--- Problem statement ---
Reproduce exactly the lines of the listing from the one containing "Customer Service (209, 998)" to its final line, both included.

--- Records provided ---
◇ ◇ ◇ ◇ ◇

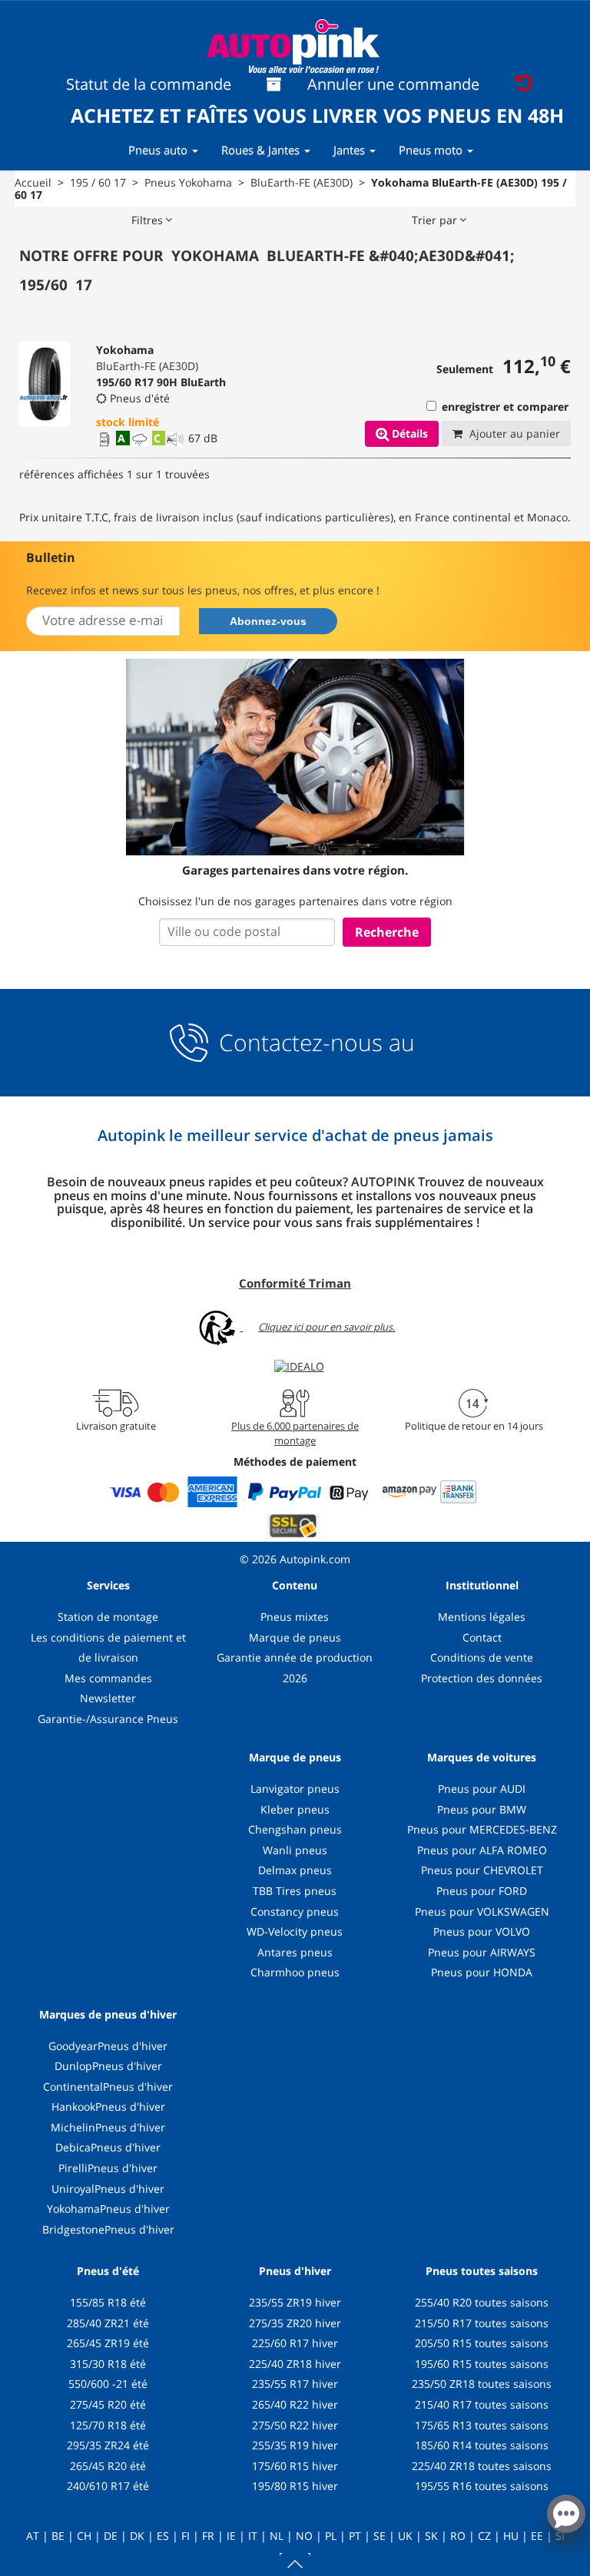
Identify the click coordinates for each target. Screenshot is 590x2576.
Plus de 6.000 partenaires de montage (295, 1433)
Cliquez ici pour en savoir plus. (326, 1327)
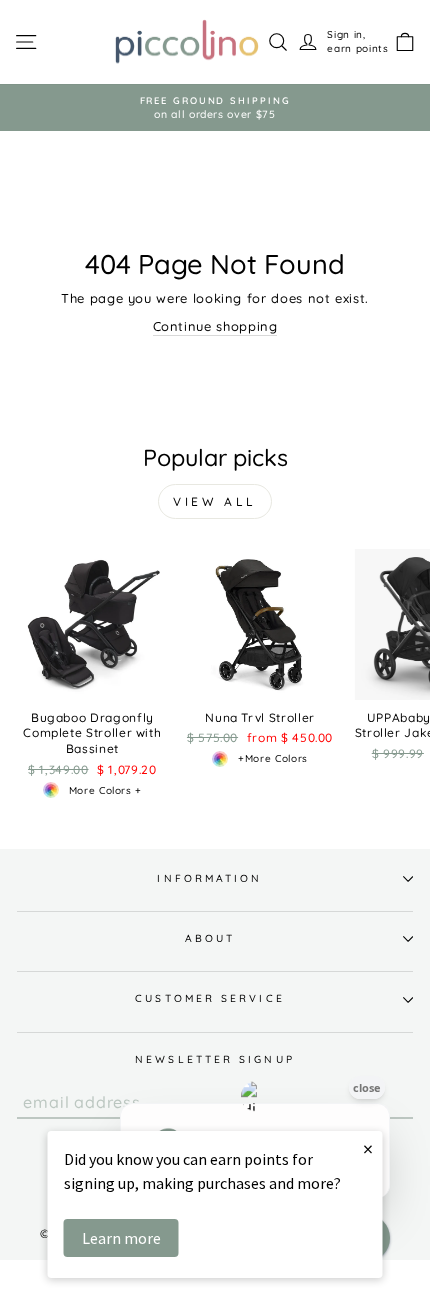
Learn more (121, 1238)
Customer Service (209, 998)
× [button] (368, 1148)
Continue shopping (215, 326)
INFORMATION (209, 878)
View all (215, 501)
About (210, 938)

◇ ◇ ◇ ◇ ◇

--- Output for this task ---
Customer Service (209, 998)
× [button] (368, 1148)
Continue shopping (215, 326)
INFORMATION (209, 878)
View all (215, 501)
About (210, 938)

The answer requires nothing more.